Zum Geburtstag viel Glück

Zum Geburtstag viel Glück. Es war eine kleine Feier am 14. April 2016 in Kevelaer. Marco hatte ein paar Leute eingeladen – fünf, um genau zu sein. Mit dabei: Natalie. Er kannte sie vom Sehen. Sie kannte ihn nicht.

Das Gute – das Schlechte

Marco und Natalie haben im Leben nicht nur die Sonnenseite erlebt. „Meine Eltern waren alkoholabhängig“, erzählt Marco.

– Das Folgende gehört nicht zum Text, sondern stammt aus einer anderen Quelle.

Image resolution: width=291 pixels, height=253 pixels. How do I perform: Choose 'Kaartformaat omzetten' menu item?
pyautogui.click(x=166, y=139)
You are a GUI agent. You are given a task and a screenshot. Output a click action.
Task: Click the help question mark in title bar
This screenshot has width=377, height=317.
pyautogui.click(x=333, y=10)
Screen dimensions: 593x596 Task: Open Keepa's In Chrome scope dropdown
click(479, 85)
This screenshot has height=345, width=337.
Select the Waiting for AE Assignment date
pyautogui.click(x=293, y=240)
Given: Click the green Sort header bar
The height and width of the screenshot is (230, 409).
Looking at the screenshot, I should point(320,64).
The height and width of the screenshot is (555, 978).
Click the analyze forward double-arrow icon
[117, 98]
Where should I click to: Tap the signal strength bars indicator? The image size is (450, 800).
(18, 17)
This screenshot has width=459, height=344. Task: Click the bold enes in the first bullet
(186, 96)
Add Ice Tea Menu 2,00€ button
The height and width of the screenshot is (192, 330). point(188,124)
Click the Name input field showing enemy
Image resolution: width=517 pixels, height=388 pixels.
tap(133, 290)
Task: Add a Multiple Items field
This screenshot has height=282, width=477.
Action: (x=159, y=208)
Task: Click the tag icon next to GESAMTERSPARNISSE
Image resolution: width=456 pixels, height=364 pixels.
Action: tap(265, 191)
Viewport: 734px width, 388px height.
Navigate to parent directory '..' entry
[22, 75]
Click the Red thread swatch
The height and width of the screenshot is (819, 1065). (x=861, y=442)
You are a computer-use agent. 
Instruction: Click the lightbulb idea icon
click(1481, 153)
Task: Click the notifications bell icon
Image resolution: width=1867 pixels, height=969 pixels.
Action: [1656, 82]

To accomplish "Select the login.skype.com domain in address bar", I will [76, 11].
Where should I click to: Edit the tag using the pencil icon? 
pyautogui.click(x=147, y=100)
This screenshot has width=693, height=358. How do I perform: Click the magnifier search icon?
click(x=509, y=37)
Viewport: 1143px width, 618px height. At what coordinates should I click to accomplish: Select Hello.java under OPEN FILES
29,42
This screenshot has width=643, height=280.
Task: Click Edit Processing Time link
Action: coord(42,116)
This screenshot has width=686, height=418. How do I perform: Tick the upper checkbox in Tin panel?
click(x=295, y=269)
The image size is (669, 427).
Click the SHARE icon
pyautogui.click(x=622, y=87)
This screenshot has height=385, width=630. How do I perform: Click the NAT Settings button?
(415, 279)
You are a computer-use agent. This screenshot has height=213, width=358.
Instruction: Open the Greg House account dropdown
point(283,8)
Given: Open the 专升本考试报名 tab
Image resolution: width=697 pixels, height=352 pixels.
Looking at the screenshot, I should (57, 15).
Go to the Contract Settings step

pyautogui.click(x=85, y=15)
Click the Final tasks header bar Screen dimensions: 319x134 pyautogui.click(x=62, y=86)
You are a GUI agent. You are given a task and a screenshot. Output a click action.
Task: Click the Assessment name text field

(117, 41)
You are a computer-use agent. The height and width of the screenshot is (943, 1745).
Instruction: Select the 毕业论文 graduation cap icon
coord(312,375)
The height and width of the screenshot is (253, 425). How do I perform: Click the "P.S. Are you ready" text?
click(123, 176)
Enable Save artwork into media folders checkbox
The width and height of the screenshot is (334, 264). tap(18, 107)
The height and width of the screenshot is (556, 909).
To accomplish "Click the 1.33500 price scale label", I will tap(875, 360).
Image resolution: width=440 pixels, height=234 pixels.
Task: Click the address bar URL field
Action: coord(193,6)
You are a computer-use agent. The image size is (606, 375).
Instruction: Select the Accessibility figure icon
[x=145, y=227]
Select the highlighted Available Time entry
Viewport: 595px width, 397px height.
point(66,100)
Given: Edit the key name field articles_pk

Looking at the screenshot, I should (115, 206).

Die Mutter trank während der Schwangerschaft und machte ein ungeborenes Kind zum Opfer. Natalies Vergangenheit: Gewalt-Erfahrungen auf allen Ebenen. Bei den Eltern, bei ihrem Freund. Das Ergebnis: Bindungsstörung. Das Lernmuster: Erst passiert etwas Gutes, aber es folgt fast immer etwas Schlechtes. Zum Beispiel ein zerstörtes Trommelfell – Folge eines Schlages. Wenn dem Guten immer das Schlechte folgt, entwickelt sich eine Idee: Vielleicht passiert nichts Schlechtes mehr, wenn man sich auf das Gute nicht einlässt.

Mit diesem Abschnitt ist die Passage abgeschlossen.